Eravamo i più forti…



Sembrava la squadra più vincente del mondo, ma tutto svanì con una telefonata dalla Gendarmeria francese. Era Riccardo Riccò che, al telefono col team manager Mauro Gianetti, pronunciò solo tre parole: “Mi hanno beccato…”. Dai trionfi a sei colonne sulla Gazzetta al mesto crepuscolo di un progetto milionario, ecco in esclusiva il dietro le quinte di una brutta storia.

Raccontata da chi l’ha vissuta sulla sua pelle.

 

Eravamo i più forti. Ce lo dicevano tutti. Ogni tappa una festa, un brindisi e, il giorno dopo, alle 7 in punto, tutti davanti alla Gazzetta per farsi cullare

– a sei colonne – dall’onda vanitosa del trionfo. Pietro Algeri – una sfinge di fronte alle emozioni – tratteneva a stento l’euforia e gli emissari dello sponsor gongolavano di fronte a quelle foto cubitali in prima pagina.

Io osservavo con gli occhi a ventosa, come i bimbi davanti al rullare dello zucchero filato. Sul piano professionale semplicemente il massimo: io, capo ufficio stampa della Saunier Duval di Riccardo Riccò, Leonardo Piepoli e Iban Mayo. Contador a parte, la corazzata dominatrice del Giro d’Italia 2008.

Fino a quel momento, avevo fatto, al massimo, un giro di Svizzera con la Lpr di Omar Piscina, un team manager che – parola di Dima Konyshev – aveva le stigmate del predestinato. E, in effetti – tra i giovani Ermeti, Santambrogio, Napolitano e Gavazzi, con Damiani e Maini in ammiraglia – eravamo una squadretta niente male. Di noi, però, si parlava solo sui giornali del Ticino, e solo grazie ai buoni offici del patron Bordogna, uno che – a Mendrisio e dintorni – contava come un Papa. Ma superato Livigno, tornavi ad essere un team Continental e, quando mi presentavo ai grandi inviati della stampa nazionale, quasi non prendevano neppure il biglietto da visita. 

Ma qui, alla Saunier Duval, era tutto diverso. Perché, quando vinci al Giro, anche l’ultimo dei meccanici diventa una celebrità e quasi hai la sensazione che anche le ragazze-immagine ti guardino in modo diverso. Ebbene, quella volta, alla consolle c’ero io. E ci avevo anche creduto.
# # # # # # #
**Sfide:**
a) Inserisci in una tabella Markdown con le colonne «Nr» e «Riga» le righe delle voci, partendo da quella che contiene "Click the help" e proseguendo fino all'ultima riga delle voci, senza le righe vuote.
b) Scrivi il seguito del racconto sulla Saunier Duval al Giro d'Italia 2008 dal punto in cui il brano si ferma.
Il brano e le voci non hanno alcun legame tra loro.
# # # # # # #
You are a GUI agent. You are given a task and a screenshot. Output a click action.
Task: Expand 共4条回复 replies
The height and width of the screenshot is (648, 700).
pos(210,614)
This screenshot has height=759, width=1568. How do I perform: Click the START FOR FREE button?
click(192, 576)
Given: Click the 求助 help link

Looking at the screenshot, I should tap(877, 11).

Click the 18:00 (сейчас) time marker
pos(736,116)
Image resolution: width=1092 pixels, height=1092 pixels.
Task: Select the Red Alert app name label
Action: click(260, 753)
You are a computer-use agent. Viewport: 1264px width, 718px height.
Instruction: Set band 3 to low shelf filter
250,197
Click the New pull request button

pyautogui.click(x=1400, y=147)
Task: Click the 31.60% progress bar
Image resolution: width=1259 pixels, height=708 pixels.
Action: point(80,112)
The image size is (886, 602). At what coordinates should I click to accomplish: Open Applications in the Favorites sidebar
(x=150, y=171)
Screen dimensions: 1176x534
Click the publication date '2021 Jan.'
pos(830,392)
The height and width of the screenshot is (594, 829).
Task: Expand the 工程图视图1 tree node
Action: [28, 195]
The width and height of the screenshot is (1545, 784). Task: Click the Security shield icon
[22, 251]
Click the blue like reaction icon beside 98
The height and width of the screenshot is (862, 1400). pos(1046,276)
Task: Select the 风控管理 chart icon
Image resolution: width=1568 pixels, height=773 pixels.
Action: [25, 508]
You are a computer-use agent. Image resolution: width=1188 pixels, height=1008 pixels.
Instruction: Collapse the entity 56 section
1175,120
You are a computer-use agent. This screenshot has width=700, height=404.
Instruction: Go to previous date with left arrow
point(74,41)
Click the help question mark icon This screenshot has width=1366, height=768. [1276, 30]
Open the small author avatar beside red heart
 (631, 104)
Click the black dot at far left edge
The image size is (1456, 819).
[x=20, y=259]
# # # # # # #
**Compiti risolti:**
a)
| Nr | Riga |
|---|---|
| 1 | Click the help question mark icon This screenshot has width=1366, height=768. [1276, 30] |
| 2 | Open the small author avatar beside red heart |
| 3 |  (631, 104) |
| 4 | Click the black dot at far left edge |
| 5 | The image size is (1456, 819). |
| 6 | [x=20, y=259] |

b)
La sera a tavola, negli eleganti hotel a 5 stelle, davanti a filetti e cruditès, si schiudevano segreti mai finiti sui giornali. Dall’ultimo chilometro di Mauro Gianetti sul traguardo del Mondiale di Lugano, quando tentò di convincere, con ogni mezzo, Johan Museeuw a farlo vincere, ai racconti romanzati di Pietro Algeri alle Olimpiadi di Montreal del 1976 quando le biciclette da pista pesavano come lavatrici.

Riccardo Riccò, malgrado un’aria svagata da nutria, si era calato bene nei panni della star ed era divertente, davanti ai taccuini spianati, arginare quel piglio da bulletto che in gruppo tutti detestavano. Ma ai campioni, si sa – da Tomba a Balotelli – certi atteggiamenti da guascone si perdonano.

Poi c’era Piepoli, il grande “saggio” della carovana, il Trullo di Alberobello che, davanti ai giornalisti che parlavano di doping, srotolava arringhe sempre convincenti, parlando di “disfattismo visionario”, di inchiostro che si mescola col fango, di una caccia alle streghe che, tra sospetti e omissioni, cominciava ad annoiare. Con il tono persuasivo del venditore di Folletti, Leo aveva convinto tutti della genuinità delle sue mirabolanti prestazioni.

Poi c’era Iban Mayo, uno che – mi avevano detto – si dibatteva tra le spire di una crisi tra il mistico e l’esistenziale. Il giorno prima della 19ª tappa del Giro d’Italia lo avevo visto deambulare – stralunato – nel corridoio dell’hotel alla disperata ricerca della sua stanza. Così, quando alle Terme di Comano, lo vidi spuntare – da solo – sul rettilineo finale, confesso di essermi anche commosso. Tagliato il traguardo vittorioso, fui il primo a dirgli “Grandissimo Iban…”.

Sono sicuro che, come me, in tanti in quella squadra non sapessero neppure cosa fosse l’Epo di terza generazione, ma ancora oggi mi chiedo: come è stato possibile non accorgersi di nulla? Martin Lutero diceva che “una bugia è come una palla di neve: quanto più rotola tanto più s’ingrossa”. E forse te ne accorgi solo quando ci finisci sotto.

Come molti altri (lo sponsor in primis), non ho mai avuto il sospetto – lo dico un po’ arrossendo – di trovarmi in un “Truman Show”. Ho difeso Piepoli e Riccò davanti a decine di microfoni, ho minacciato querele di fronte alle “pretestuose insinuazioni” dei giornalisti, ho litigato con i colleghi che dubitavano dell’etica di Gianetti. Non immaginavo che, Simoni a parte, stavo mettendo la mia faccia sopra Gomorra.

Poi un giorno, da una gendarmeria francese, sul cellulare del team manager arriva una telefonata. Dall’altro capo del telefono un sibilo di voce. E’

Riccardo Riccò: “Mauro, mi hanno beccato…”. E così, in pochi istanti, l’incantesimo svanisce e quello che tutti chiamavano “Il Cobra” diventa il più grande bluff della storia del ciclismo italiano.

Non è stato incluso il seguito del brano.